- _TASK OBJECTIVE_
Select every line below containing the word "will".

·····

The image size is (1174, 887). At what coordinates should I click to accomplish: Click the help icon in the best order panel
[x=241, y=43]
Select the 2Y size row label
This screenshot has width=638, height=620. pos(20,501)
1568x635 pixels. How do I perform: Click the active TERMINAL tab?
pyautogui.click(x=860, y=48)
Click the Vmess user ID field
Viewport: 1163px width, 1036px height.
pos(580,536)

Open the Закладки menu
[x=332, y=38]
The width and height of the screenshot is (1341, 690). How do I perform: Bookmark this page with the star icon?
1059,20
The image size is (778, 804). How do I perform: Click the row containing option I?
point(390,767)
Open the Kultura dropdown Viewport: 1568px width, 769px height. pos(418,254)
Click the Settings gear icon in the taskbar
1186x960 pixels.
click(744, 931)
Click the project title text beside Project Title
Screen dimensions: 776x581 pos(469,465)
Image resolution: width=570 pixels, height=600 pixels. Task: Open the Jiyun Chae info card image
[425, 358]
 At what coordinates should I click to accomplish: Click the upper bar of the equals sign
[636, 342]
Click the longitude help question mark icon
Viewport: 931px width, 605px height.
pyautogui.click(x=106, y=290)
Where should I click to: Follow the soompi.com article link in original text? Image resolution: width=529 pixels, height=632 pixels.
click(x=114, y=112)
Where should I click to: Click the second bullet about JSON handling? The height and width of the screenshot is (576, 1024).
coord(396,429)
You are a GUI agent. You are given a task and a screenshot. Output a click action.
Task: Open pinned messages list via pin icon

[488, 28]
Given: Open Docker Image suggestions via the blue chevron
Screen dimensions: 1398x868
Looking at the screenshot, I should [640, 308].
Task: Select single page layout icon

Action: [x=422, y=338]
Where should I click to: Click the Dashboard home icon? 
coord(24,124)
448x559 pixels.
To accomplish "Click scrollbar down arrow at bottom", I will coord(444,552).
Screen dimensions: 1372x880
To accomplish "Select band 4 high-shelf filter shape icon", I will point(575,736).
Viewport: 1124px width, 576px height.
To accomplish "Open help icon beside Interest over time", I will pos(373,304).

·····

- _EXERCISE ANSWER_
To accomplish "Click scrollbar down arrow at bottom", I will coord(444,552).
To accomplish "Select band 4 high-shelf filter shape icon", I will point(575,736).
To accomplish "Open help icon beside Interest over time", I will pos(373,304).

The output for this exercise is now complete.